▶ **EXCERPT**:
■ ■ ■ ■ ■
The following is some of the key text from a TEDx lecture called “Rethinking the Bucket List”.  It’s presented by Kathleen Taylor who is a Licensed Mental Health Counselor, who directs the community engagement function of a large nonprofit hospice program:

People always ask me, “How could you enjoy your job … how could you like watching people die all day long?”  And I had the hardest time explaining that people at the end of their lives are incapable of bull shit.

When a person’s relationship with their body, with activity and doing changes, and when they’re facing the task of wrapping up the end of their life, a lot of the normal, worldly, daily distractions that tend to tempt us away from being honest with ourselves fall off the map.  And those distractions are different for everybody, there are things like being right, being important, being busy, being guilty, being self-conscious … that kinda stuff.  So good, bad or indifferent, at the end of their lives, many people become these … distilled … crystallized … pure versions of who they are. 

Out of this sense of authentic self, people get incredibly courageous, and open and intimate and honest.  They will talk about things they’ve never expressed before.  They will reconsider things that they’ve been certain about their entire lives.  They do brave stuff like change their mind.  And apologize.  And forgive.  They express love where it needs to be expressed and they manage to find joy in the smallest moments.
■ ■ ■ ■ ■
▶ **SOURCE INFORMATION**:

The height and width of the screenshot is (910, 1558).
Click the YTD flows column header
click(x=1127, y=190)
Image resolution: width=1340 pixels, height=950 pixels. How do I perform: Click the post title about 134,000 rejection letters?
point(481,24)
■ ■ ■ ■ ■
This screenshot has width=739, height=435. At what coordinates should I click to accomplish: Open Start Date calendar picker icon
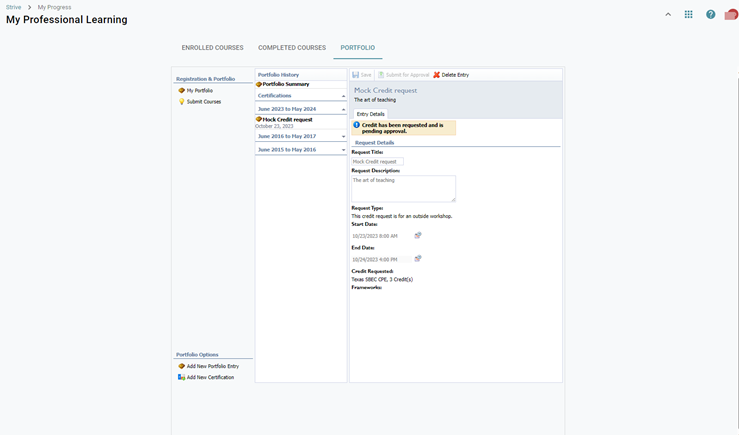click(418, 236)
■ ■ ■ ■ ■
▶ **ASSIGNMENT A**:
Answer these questions about the excerpt from the "Rethinking the Bucket List" talk, one per line:
(i) What does Kathleen Taylor direct?
(ii) Which distractions does the speaker list as examples?
(iii) Which brave things does the final paragraph say people do?
▶ **ASSIGNMENT B**: Please extend the excerpt from the "Rethinking the Bucket List" talk by writing what comes after its last sentence.

▶ **RESPONSE BOX A**:
(i) The community engagement function of a large nonprofit hospice program.
(ii) Being right, being important, being busy, being guilty and being self-conscious.
(iii) They change their mind, apologize and forgive.

▶ **RESPONSE BOX B**:
As their body’s slow down, their perspective seems shift and their presence actually seems to expand.  The New York Times actually did a feature on a guy a former attorney who was diagnosed with ALS.  It quoted him as saying, “As I diminished, I grew.  As I lost so much, I finally started to find myself.”

I saw this theme of finding oneself over and over and over.  Not with everybody, but with most people and much more often than I would have thought.  The more I got to spend with people who were in their last chapter, the more I learned about the incredible transformative power of this kind of authenticity and what it could offer us and how it was possible.